[Opening Data for the task section]

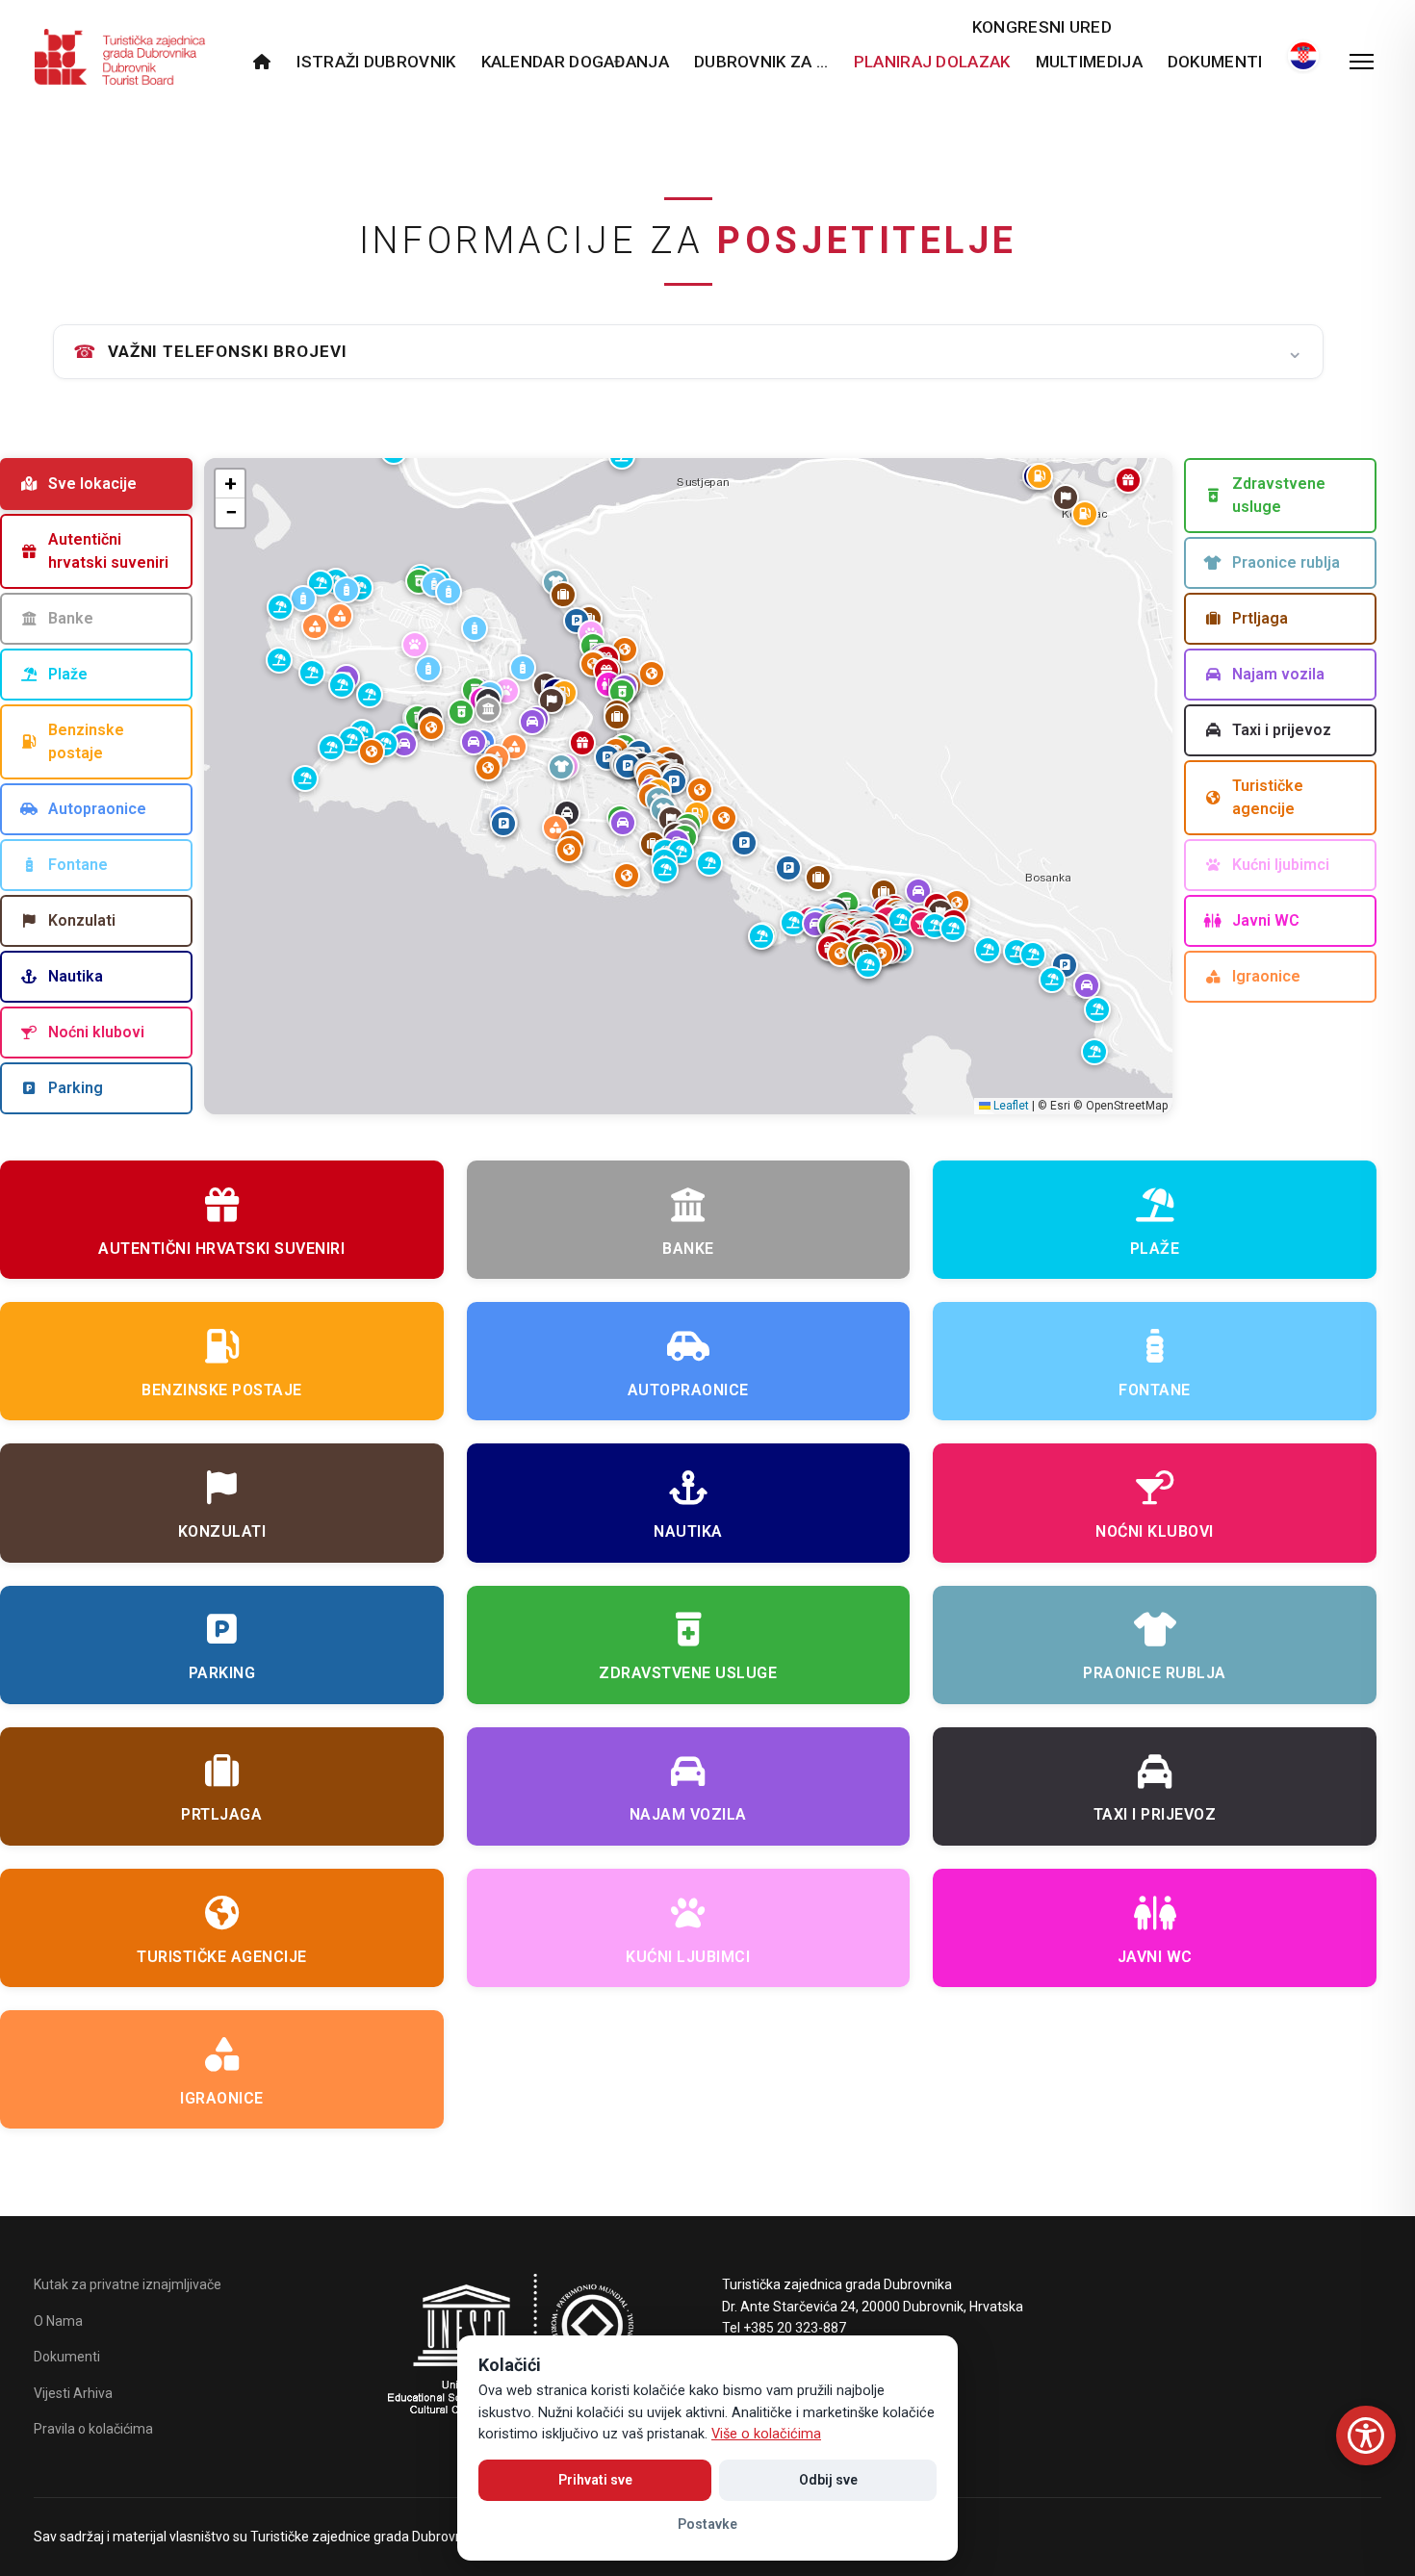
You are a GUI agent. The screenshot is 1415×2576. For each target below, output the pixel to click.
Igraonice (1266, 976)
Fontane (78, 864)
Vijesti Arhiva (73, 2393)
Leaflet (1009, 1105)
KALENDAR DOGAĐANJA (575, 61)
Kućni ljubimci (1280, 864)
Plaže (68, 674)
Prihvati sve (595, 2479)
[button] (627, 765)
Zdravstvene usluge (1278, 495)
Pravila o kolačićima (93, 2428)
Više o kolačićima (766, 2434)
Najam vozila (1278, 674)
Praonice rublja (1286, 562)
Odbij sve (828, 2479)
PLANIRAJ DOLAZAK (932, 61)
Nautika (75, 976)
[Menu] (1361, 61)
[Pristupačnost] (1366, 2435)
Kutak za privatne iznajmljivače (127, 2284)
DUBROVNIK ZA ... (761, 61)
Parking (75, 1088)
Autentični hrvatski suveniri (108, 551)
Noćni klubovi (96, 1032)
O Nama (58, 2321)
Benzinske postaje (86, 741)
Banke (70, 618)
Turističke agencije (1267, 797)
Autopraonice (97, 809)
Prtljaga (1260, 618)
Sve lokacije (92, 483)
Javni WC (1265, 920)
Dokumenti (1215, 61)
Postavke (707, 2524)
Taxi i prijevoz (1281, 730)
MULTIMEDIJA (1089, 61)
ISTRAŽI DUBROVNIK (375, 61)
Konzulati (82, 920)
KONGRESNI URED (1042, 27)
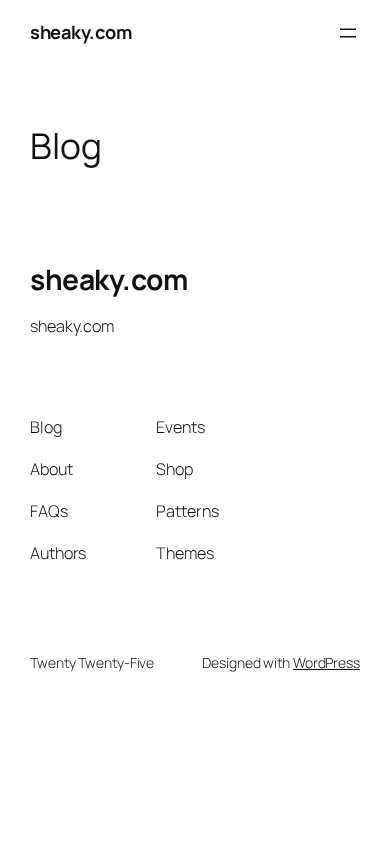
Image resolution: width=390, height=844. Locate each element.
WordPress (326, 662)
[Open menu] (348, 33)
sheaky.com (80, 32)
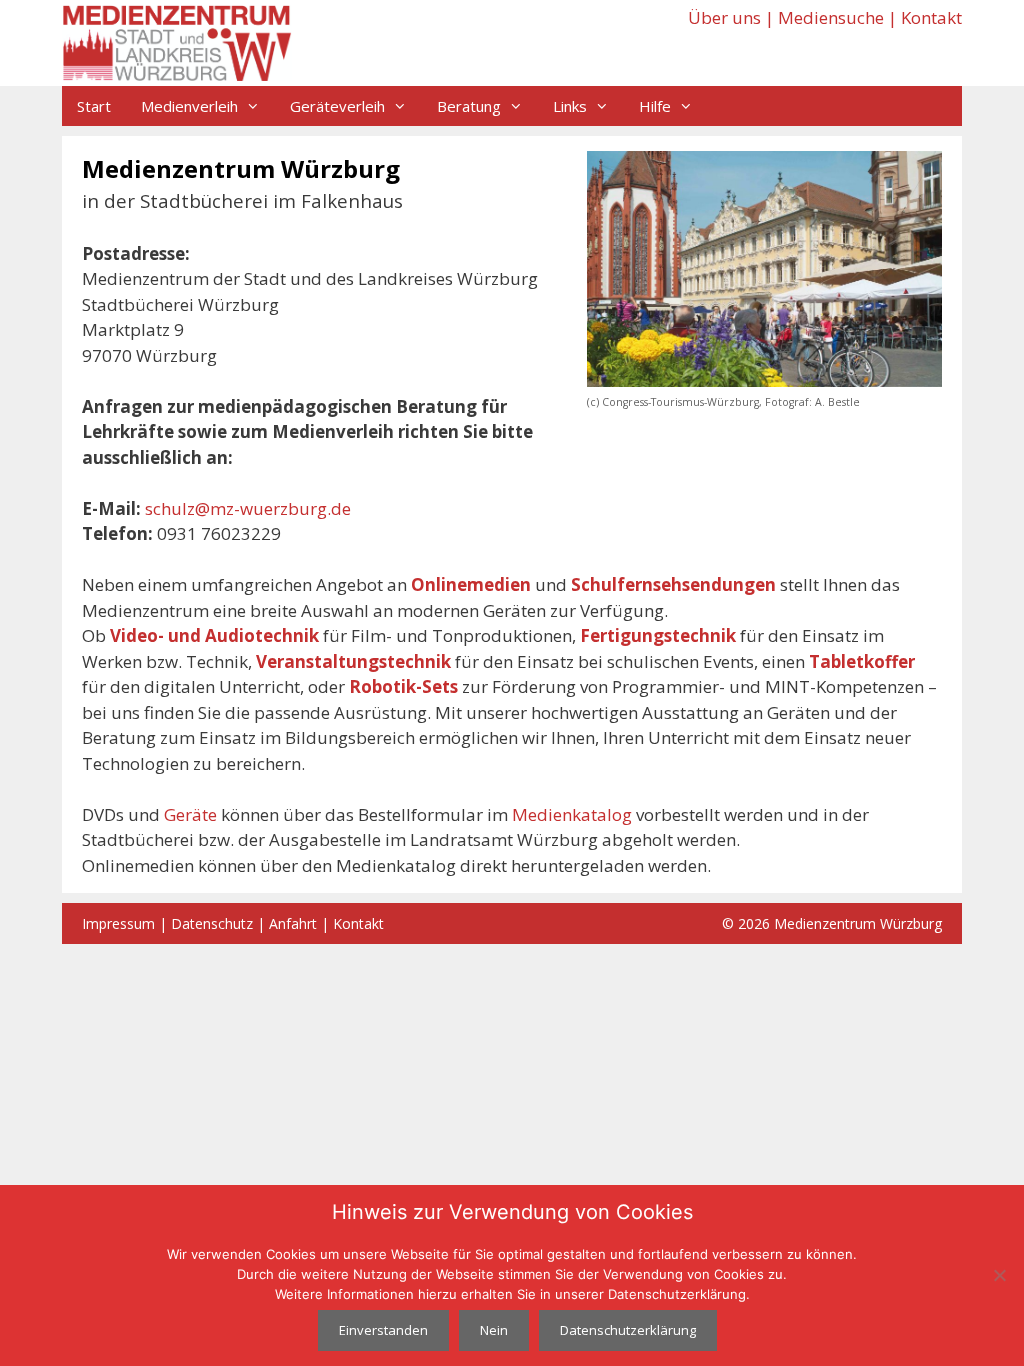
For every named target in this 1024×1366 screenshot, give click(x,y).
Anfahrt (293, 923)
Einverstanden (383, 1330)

[Closing Data for the task section]

**What is being asked:** Would you retype each line above exactly and skip every image?

**Task response:**
You are a GUI agent. The screenshot is 1415×2576. For each target below, output the pixel to click.
Igraonice (1266, 976)
Fontane (78, 864)
Vijesti Arhiva (73, 2393)
Leaflet (1009, 1105)
KALENDAR DOGAĐANJA (575, 61)
Kućni ljubimci (1280, 864)
Plaže (68, 674)
Prihvati sve (595, 2479)
[button] (627, 765)
Zdravstvene usluge (1278, 495)
Pravila o kolačićima (93, 2428)
Više o kolačićima (766, 2434)
Najam vozila (1278, 674)
Praonice rublja (1286, 562)
Odbij sve (828, 2479)
PLANIRAJ DOLAZAK (932, 61)
Nautika (75, 976)
[Menu] (1361, 61)
[Pristupačnost] (1366, 2435)
Kutak za privatne iznajmljivače (127, 2284)
DUBROVNIK ZA ... (761, 61)
Parking (75, 1088)
Autentični hrvatski suveniri (108, 551)
Noćni klubovi (96, 1032)
O Nama (58, 2321)
Benzinske postaje (86, 741)
Banke (70, 618)
Turističke agencije (1267, 797)
Autopraonice (97, 809)
Prtljaga (1260, 618)
Sve lokacije (92, 483)
Javni WC (1265, 920)
Dokumenti (1215, 61)
Postavke (707, 2524)
Taxi i prijevoz (1281, 730)
MULTIMEDIJA (1089, 61)
ISTRAŽI DUBROVNIK (375, 61)
Konzulati (82, 920)
KONGRESNI URED (1042, 27)
Image resolution: width=390, height=844. Locate each element.
WordPress (326, 662)
[Open menu] (348, 33)
sheaky.com (80, 32)
For every named target in this 1024×1366 screenshot, give click(x,y).
Anfahrt (293, 923)
Einverstanden (383, 1330)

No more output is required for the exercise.